By TABBY ANGIER, September 19, 2022.
The recent death of Her Majesty Queen Elizabeth II has reminded the entire world of the importance and significance of the lament, played on the Great Highland Bagpipe, at funerals, memorial services and commemorative events.
Nothing else provides quite the same dignity, poignancy and reverence for the occasion. A chance for those present, or those listening from afar, to have a moment of reflection and quiet remembrance of the dead or the fallen.
The Flowers of the Forest is so often the lament that is played, but Lochaber No More is a simple but quite magnificent tune. John D. Burgess told me, many years ago, it was his choice for military occasions in particular.

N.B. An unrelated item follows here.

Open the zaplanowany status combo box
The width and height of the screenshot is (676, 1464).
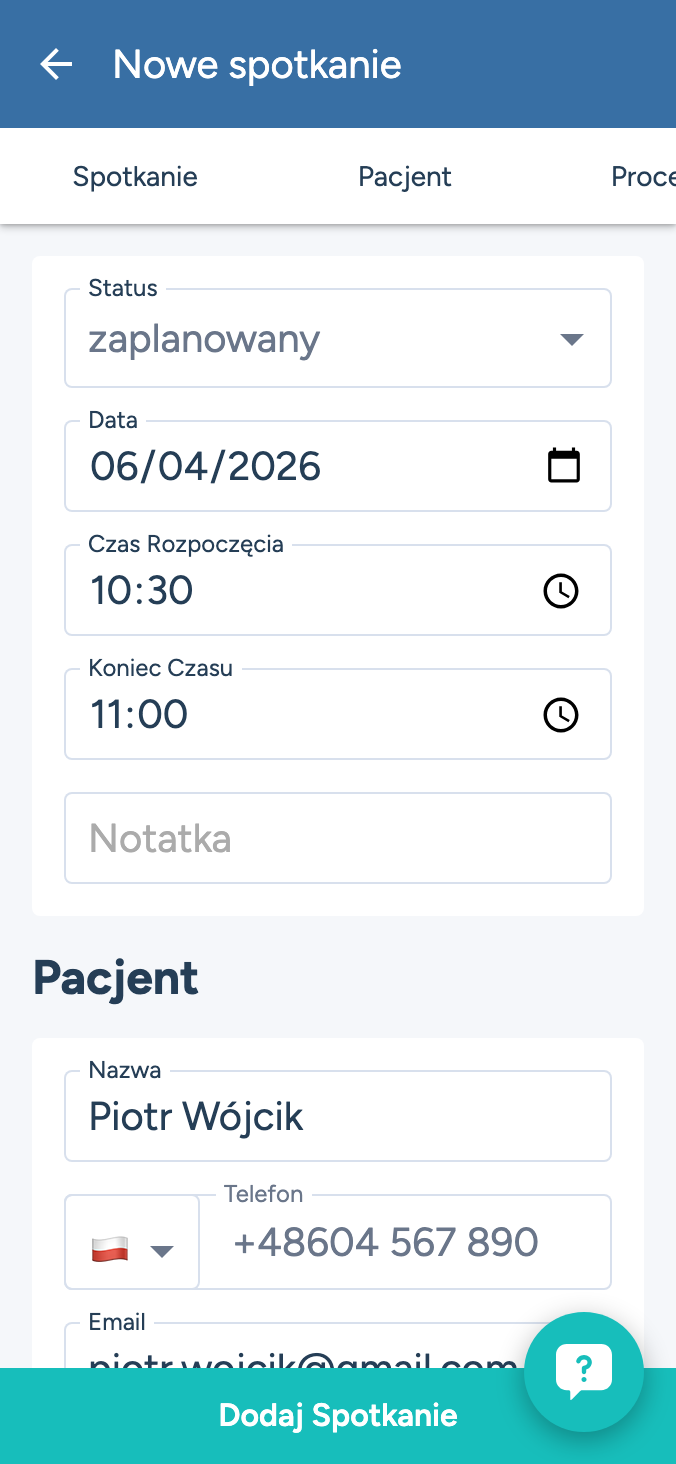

I once heard it played at The Church of the Holy Rude, Stirling, at a Commemorative Service of Remembrance, in the presence of many Korean War Veterans. The Pipe Major came up from the deep crypt below playing, and processed, so slowly, through the great church, and left still playing, out through the main door… it was simply unforgettable.
Every single occasion where a lament is played is so entirely different from others. Sometimes the piper is free to choose what is appropriate, their personal choice, but if a request is made, even if the piper feels it is not quite ‘right’, the playing of it will comfort those assembled at the sad occasion.
The ground of a piobaireachd can be very powerful and dramatic, and I have heard The Battle’s O’er played as a slow air, at the dedication of a new War Memorial to The Black Watch. It was, so simply, perfect.
Pipe Major Paul Burns, the current Sovereign’s Piper, the latest in a long line going back to the great Angus MacKay, the first Sovereign’s Piper to Queen Victoria, did an immaculate performance today. Sleep, dearie, sleep (Lights Out) was a particularly wonderful choice to be played in the Abbey. Surely, the playing of a lament is the most important task that any piper can be asked to do… a unique privilege.